Task brief:
According to the Huntington disease trial update below, how many patients does the Reach2HD trial include?

Extract:
Prana Provides Huntington Disease Trial Update in conjunction with the Huntington Study Group Annual Conference
Melbourne – 14 November, 2012; Prana Biotechnology (NASDAQ:PRAN; ASX:PBT) today reported on its progress in the Reach2HD trial, following a presentation by the Ms Dianne Angus, Prana’s Chief Operating Officer, at the Huntington Study Group Annual Conference held in Seattle this past weekend.
The Reach2HD trial is a Phase IIa, 6 month trial in 100 patients with early to mid-stage Huntington disease that are treated with one of two doses of PBT2 or placebo. Enrollment commenced in April 2012 following approval from the FDA to conduct the trial across sites in the USA and Australia. All twenty Reach2HD sites are open and recruiting. Based on current recruitment activity, it is expected that over 80% of patients will be in dosing by the end of this month in line with Prana’s recruitment completion target at the end of the year and reporting of results in 2H13.

Dataset extract:
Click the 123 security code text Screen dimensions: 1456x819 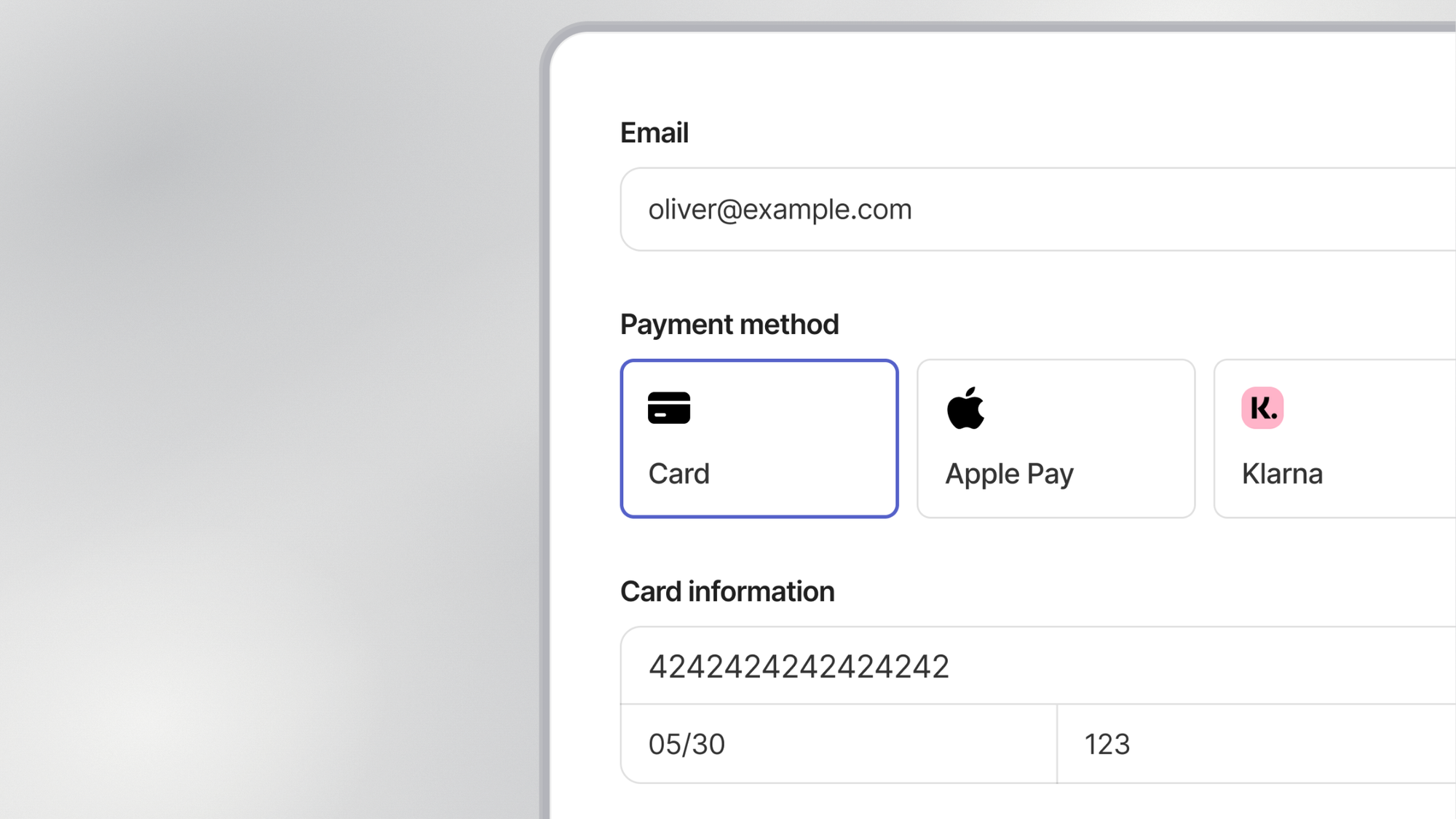click(x=1107, y=745)
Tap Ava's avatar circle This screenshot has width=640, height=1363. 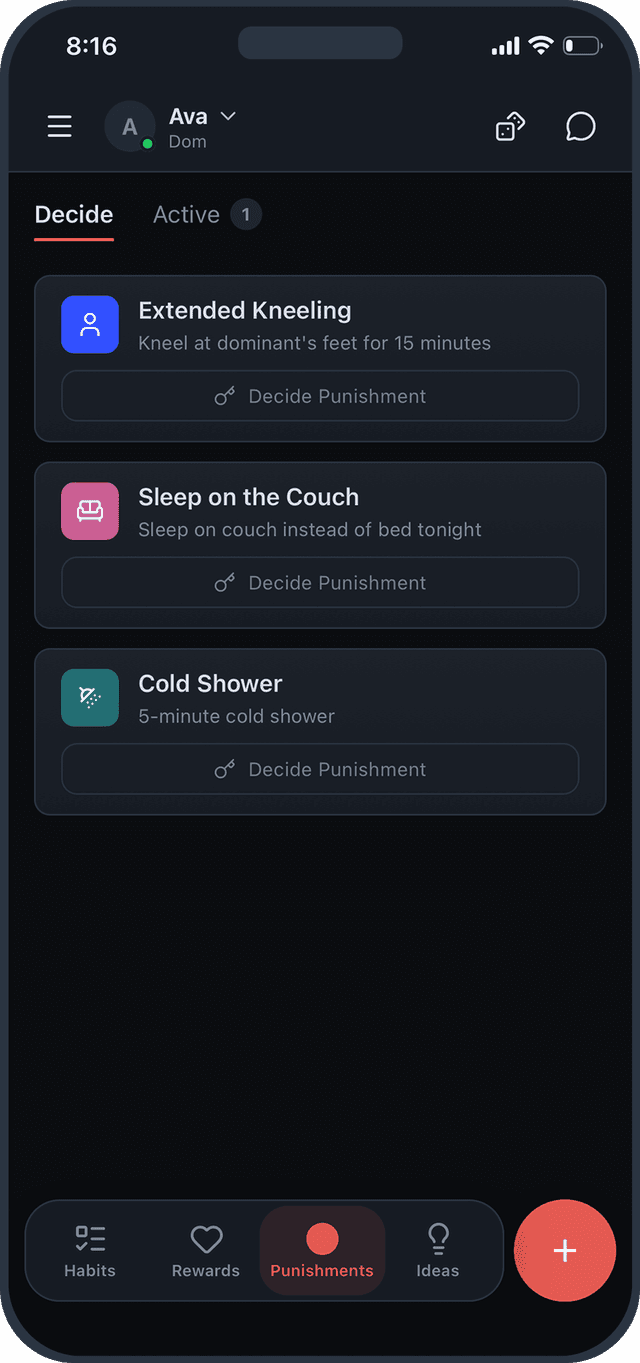coord(130,126)
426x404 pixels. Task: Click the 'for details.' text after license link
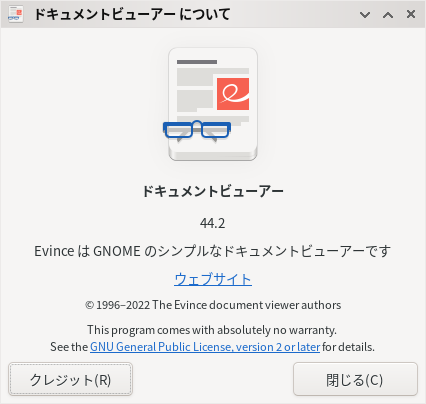(348, 347)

Response for this exercise:
100 patients with early to mid-stage Huntington disease.